Lending Money to Friends: 3 Real-Life Stories
What You Should Consider When Lending Money to Friends
Lending money always has a risk. Once you lend your money, there is no guarantee that you will be paid back. The stakes are even higher when lending money to friends or family members — not only you could lose your hard-earned money, but you also endanger important personal relationships.
I have lent money to friends several times in the past, but luckily I have always received my money back. In some occasions, my friends delayed their payments by quite a while. This made me uncomfortable and since then I have decided not to lend money to friends anymore. The only exception is when I want to help a friend out and don’t care if he pays me back or not.
However, there are many other people who have had trouble with lending money to friends and they have not received their money back.

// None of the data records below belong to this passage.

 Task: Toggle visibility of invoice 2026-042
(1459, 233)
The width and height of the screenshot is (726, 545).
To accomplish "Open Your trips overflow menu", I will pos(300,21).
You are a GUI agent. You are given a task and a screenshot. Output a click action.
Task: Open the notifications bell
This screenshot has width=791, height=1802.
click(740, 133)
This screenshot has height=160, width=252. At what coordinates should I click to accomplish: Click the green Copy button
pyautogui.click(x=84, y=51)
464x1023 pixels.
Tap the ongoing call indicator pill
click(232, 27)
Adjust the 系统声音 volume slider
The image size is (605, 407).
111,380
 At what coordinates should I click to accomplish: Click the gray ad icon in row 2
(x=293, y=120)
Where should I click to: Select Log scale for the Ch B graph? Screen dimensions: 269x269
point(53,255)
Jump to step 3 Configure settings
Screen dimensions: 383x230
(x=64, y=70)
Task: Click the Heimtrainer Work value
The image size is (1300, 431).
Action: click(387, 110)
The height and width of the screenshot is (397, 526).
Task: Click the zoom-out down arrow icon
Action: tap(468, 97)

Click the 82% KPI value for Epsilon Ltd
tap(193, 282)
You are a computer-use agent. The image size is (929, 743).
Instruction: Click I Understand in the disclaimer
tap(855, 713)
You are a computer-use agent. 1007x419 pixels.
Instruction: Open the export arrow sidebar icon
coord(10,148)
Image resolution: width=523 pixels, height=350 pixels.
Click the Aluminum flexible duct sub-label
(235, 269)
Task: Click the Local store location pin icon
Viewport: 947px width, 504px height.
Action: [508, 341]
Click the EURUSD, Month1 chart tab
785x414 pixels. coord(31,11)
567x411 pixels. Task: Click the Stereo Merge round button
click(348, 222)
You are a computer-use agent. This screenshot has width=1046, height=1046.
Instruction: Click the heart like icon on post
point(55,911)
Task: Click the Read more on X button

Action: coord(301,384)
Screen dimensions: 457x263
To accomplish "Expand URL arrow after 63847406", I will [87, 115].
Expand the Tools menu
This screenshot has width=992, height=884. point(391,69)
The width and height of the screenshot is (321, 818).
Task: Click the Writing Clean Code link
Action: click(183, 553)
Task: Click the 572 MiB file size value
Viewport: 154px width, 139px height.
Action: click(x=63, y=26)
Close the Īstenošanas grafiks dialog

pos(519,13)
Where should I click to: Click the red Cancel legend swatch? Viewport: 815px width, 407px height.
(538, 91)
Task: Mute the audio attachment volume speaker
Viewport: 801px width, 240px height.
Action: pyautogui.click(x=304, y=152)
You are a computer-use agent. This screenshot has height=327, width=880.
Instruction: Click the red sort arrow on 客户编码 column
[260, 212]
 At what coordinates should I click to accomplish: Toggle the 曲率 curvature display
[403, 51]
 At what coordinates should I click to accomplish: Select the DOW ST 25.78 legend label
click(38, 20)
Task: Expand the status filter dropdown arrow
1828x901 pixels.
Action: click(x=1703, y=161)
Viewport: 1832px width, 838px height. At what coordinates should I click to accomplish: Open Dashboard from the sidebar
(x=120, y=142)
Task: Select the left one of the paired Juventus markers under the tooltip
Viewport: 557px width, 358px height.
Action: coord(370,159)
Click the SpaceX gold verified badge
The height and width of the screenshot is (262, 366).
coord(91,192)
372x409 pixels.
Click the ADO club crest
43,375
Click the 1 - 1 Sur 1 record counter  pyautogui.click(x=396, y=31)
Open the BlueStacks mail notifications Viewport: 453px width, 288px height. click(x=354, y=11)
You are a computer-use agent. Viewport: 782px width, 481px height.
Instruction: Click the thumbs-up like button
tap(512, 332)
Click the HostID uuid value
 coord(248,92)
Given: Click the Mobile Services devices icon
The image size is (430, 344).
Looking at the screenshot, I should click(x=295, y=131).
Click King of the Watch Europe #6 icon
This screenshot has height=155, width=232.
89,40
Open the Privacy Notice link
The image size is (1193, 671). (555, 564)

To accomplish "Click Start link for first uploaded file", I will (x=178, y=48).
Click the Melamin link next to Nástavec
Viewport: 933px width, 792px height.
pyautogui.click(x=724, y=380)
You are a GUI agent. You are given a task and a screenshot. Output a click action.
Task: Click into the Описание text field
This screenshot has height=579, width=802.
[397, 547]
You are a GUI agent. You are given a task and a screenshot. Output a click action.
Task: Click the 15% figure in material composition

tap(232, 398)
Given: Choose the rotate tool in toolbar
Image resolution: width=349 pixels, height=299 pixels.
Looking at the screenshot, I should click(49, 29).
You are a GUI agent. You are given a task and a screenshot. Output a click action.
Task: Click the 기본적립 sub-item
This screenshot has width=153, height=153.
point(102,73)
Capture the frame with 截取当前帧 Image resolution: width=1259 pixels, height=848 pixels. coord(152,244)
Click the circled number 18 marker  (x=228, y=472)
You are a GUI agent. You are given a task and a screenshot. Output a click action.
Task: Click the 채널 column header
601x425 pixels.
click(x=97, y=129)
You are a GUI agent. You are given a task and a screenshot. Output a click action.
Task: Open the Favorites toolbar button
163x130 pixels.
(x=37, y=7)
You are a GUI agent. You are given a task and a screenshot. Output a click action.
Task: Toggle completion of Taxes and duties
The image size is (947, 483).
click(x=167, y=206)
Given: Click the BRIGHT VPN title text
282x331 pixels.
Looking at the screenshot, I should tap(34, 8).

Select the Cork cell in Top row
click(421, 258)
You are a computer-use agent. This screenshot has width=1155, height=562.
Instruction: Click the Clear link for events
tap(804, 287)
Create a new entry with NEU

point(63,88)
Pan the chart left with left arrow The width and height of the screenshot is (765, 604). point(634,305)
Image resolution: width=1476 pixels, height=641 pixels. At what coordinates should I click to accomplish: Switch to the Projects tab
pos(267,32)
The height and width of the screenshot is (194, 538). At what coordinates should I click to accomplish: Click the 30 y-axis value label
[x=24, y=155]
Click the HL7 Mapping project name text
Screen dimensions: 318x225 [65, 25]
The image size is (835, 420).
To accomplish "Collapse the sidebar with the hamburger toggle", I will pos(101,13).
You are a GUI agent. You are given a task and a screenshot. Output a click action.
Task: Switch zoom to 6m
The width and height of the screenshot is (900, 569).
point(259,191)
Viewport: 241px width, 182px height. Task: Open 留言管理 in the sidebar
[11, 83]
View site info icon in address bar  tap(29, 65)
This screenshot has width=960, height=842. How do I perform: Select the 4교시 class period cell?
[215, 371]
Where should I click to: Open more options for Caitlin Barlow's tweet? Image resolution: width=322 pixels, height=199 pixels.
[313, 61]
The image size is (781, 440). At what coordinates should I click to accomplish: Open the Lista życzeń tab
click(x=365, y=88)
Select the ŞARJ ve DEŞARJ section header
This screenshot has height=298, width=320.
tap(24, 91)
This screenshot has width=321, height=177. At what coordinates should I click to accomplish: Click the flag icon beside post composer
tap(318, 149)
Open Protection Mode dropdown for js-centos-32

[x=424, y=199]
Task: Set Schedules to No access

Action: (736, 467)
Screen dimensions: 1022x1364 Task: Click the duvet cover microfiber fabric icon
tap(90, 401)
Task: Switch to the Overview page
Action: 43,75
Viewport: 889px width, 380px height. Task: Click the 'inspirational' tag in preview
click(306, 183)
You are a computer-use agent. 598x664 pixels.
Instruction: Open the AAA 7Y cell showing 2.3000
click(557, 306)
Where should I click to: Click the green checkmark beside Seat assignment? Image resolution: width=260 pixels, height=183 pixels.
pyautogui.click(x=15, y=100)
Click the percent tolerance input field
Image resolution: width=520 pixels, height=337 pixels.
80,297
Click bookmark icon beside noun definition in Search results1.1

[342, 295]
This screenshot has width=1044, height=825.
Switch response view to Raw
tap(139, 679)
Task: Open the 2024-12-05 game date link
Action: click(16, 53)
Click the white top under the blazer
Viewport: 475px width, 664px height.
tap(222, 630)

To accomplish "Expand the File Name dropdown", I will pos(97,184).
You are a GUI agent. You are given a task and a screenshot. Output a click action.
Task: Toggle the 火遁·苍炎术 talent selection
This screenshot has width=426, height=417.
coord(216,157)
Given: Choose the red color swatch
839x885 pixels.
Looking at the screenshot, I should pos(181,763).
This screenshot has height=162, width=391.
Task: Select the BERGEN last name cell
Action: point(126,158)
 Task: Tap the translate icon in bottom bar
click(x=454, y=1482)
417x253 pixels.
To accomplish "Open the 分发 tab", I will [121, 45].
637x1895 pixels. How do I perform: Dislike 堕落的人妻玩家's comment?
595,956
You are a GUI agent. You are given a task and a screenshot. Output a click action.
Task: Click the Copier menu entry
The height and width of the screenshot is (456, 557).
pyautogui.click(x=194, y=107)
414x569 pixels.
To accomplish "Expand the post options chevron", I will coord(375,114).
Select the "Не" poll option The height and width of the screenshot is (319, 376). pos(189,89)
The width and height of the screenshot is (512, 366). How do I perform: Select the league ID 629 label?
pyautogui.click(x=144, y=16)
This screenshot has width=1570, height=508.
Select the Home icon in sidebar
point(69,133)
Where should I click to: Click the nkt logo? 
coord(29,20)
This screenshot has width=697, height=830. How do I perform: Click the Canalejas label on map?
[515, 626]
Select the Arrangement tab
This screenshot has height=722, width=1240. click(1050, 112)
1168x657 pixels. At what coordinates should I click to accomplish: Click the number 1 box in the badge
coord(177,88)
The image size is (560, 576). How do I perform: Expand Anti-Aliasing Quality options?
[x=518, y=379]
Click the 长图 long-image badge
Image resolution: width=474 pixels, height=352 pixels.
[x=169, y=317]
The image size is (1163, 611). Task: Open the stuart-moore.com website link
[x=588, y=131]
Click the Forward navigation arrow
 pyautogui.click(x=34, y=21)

Here are three stories about lending money to friends or people that you know well:
- The first story is about a loan gone wrong and how friendships were ruined. It is based on an interview with my dad who lent $20,000 to our family friends back in 2007. It’s quite an extreme case. Nevertheless, it teaches some good lessons and explains what can happen when lending money to friends.
- The second story is about lending $50 to a classmate at the age of 16. This is an interesting situation since the borrower does not have any income and you see each other on a daily basis.
- The third story is about lending $2,000 to your employee (and also a friend) who is in a very bad situation, but you don’t know the full story. It explains, what questions you should ask to get a better picture.
I have also summarized the key takeaways at the end of each story so you can use them in case you ever find yourself in similar situations.
Lending money to friends often results in a two-fold loss; both money and friend are gone forever. by William Henry Milburn
- Story 1 -
We Knew Them for a Long Time
12 years ago, when I was still a teenager, I used to play competitive tennis. Often, I would travel to tournaments with two of my best friends and our families would travel with us together. Both of my friends’ parents were my dad’s students many years ago when my dad was a young lecturer at a university, so we knew them quite well.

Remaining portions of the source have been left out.